[Records contained in a dataset]

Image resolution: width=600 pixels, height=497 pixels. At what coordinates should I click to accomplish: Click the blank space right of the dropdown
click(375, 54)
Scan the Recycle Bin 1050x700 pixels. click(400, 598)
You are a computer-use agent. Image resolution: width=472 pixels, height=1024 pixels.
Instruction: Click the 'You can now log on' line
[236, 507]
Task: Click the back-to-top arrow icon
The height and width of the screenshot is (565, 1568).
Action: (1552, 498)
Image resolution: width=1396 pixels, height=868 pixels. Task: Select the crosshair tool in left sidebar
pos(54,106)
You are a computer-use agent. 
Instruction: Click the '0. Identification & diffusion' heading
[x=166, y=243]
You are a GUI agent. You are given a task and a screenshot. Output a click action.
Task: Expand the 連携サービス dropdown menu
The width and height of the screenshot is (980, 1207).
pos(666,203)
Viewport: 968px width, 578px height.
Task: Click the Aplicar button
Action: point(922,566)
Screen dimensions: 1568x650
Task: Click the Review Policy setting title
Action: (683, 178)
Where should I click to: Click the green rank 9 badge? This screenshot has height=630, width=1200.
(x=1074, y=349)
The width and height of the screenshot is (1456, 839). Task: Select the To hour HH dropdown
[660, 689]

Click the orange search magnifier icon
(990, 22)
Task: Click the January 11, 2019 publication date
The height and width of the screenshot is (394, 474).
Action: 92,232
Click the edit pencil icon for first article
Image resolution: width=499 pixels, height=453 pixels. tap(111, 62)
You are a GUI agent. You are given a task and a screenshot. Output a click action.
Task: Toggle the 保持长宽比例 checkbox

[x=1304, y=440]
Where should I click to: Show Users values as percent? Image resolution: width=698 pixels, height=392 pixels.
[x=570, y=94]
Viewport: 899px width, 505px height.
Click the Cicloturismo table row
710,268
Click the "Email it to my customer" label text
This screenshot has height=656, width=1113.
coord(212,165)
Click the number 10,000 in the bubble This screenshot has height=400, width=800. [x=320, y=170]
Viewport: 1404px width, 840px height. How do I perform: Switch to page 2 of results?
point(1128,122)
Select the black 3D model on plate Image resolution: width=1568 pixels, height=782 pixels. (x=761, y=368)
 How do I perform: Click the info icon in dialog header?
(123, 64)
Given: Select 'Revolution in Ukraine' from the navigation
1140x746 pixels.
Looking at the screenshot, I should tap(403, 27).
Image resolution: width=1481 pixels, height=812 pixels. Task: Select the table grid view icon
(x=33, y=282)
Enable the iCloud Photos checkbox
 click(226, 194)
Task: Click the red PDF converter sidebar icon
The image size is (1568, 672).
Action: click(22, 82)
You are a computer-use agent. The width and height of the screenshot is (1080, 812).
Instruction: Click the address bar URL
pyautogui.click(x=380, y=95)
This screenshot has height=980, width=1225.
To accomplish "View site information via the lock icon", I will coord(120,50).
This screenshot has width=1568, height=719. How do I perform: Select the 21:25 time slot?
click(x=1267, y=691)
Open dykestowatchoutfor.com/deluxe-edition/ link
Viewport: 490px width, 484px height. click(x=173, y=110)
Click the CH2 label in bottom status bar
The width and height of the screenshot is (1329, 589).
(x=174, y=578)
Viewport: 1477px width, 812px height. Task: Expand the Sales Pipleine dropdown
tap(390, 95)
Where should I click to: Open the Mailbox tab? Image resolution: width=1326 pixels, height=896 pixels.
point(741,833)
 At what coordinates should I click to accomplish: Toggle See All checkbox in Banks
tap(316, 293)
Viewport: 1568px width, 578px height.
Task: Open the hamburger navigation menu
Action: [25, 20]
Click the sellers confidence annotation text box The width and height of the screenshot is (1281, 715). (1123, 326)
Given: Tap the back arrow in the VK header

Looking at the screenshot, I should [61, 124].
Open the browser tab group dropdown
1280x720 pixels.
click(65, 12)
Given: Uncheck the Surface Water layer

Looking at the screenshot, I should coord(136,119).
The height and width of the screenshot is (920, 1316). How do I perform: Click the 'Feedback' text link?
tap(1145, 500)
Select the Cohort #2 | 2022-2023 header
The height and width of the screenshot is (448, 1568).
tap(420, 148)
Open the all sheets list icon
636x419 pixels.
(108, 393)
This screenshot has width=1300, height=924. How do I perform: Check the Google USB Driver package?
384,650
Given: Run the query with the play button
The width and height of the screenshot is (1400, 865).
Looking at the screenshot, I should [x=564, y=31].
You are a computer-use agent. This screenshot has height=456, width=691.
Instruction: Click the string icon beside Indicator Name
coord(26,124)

→ **Aim of the exercise**:
Copy the records above. Keep every word as it is.

→ **Response to the exercise**:
Image resolution: width=600 pixels, height=497 pixels. At what coordinates should I click to accomplish: Click the blank space right of the dropdown
click(375, 54)
Scan the Recycle Bin 1050x700 pixels. click(400, 598)
You are a computer-use agent. Image resolution: width=472 pixels, height=1024 pixels.
Instruction: Click the 'You can now log on' line
[236, 507]
Task: Click the back-to-top arrow icon
The height and width of the screenshot is (565, 1568).
Action: (1552, 498)
Image resolution: width=1396 pixels, height=868 pixels. Task: Select the crosshair tool in left sidebar
pos(54,106)
You are a computer-use agent. 
Instruction: Click the '0. Identification & diffusion' heading
[x=166, y=243]
You are a GUI agent. You are given a task and a screenshot. Output a click action.
Task: Expand the 連携サービス dropdown menu
The width and height of the screenshot is (980, 1207).
pos(666,203)
Viewport: 968px width, 578px height.
Task: Click the Aplicar button
Action: point(922,566)
Screen dimensions: 1568x650
Task: Click the Review Policy setting title
Action: (683, 178)
Where should I click to: Click the green rank 9 badge? This screenshot has height=630, width=1200.
(x=1074, y=349)
The width and height of the screenshot is (1456, 839). Task: Select the To hour HH dropdown
[660, 689]

Click the orange search magnifier icon
(990, 22)
Task: Click the January 11, 2019 publication date
The height and width of the screenshot is (394, 474).
Action: 92,232
Click the edit pencil icon for first article
Image resolution: width=499 pixels, height=453 pixels. tap(111, 62)
You are a GUI agent. You are given a task and a screenshot. Output a click action.
Task: Toggle the 保持长宽比例 checkbox

[x=1304, y=440]
Where should I click to: Show Users values as percent? Image resolution: width=698 pixels, height=392 pixels.
[x=570, y=94]
Viewport: 899px width, 505px height.
Click the Cicloturismo table row
710,268
Click the "Email it to my customer" label text
This screenshot has height=656, width=1113.
coord(212,165)
Click the number 10,000 in the bubble This screenshot has height=400, width=800. [x=320, y=170]
Viewport: 1404px width, 840px height. How do I perform: Switch to page 2 of results?
point(1128,122)
Select the black 3D model on plate Image resolution: width=1568 pixels, height=782 pixels. (x=761, y=368)
 How do I perform: Click the info icon in dialog header?
(123, 64)
Given: Select 'Revolution in Ukraine' from the navigation
1140x746 pixels.
Looking at the screenshot, I should tap(403, 27).
Image resolution: width=1481 pixels, height=812 pixels. Task: Select the table grid view icon
(x=33, y=282)
Enable the iCloud Photos checkbox
 click(226, 194)
Task: Click the red PDF converter sidebar icon
The image size is (1568, 672).
Action: click(22, 82)
You are a computer-use agent. The width and height of the screenshot is (1080, 812).
Instruction: Click the address bar URL
pyautogui.click(x=380, y=95)
This screenshot has height=980, width=1225.
To accomplish "View site information via the lock icon", I will coord(120,50).
This screenshot has width=1568, height=719. How do I perform: Select the 21:25 time slot?
click(x=1267, y=691)
Open dykestowatchoutfor.com/deluxe-edition/ link
Viewport: 490px width, 484px height. click(x=173, y=110)
Click the CH2 label in bottom status bar
The width and height of the screenshot is (1329, 589).
(x=174, y=578)
Viewport: 1477px width, 812px height. Task: Expand the Sales Pipleine dropdown
tap(390, 95)
Where should I click to: Open the Mailbox tab? Image resolution: width=1326 pixels, height=896 pixels.
point(741,833)
 At what coordinates should I click to accomplish: Toggle See All checkbox in Banks
tap(316, 293)
Viewport: 1568px width, 578px height.
Task: Open the hamburger navigation menu
Action: [25, 20]
Click the sellers confidence annotation text box The width and height of the screenshot is (1281, 715). (1123, 326)
Given: Tap the back arrow in the VK header

Looking at the screenshot, I should [61, 124].
Open the browser tab group dropdown
1280x720 pixels.
click(65, 12)
Given: Uncheck the Surface Water layer

Looking at the screenshot, I should coord(136,119).
The height and width of the screenshot is (920, 1316). How do I perform: Click the 'Feedback' text link?
tap(1145, 500)
Select the Cohort #2 | 2022-2023 header
The height and width of the screenshot is (448, 1568).
tap(420, 148)
Open the all sheets list icon
636x419 pixels.
(108, 393)
This screenshot has width=1300, height=924. How do I perform: Check the Google USB Driver package?
384,650
Given: Run the query with the play button
The width and height of the screenshot is (1400, 865).
Looking at the screenshot, I should [x=564, y=31].
You are a computer-use agent. This screenshot has height=456, width=691.
Instruction: Click the string icon beside Indicator Name
coord(26,124)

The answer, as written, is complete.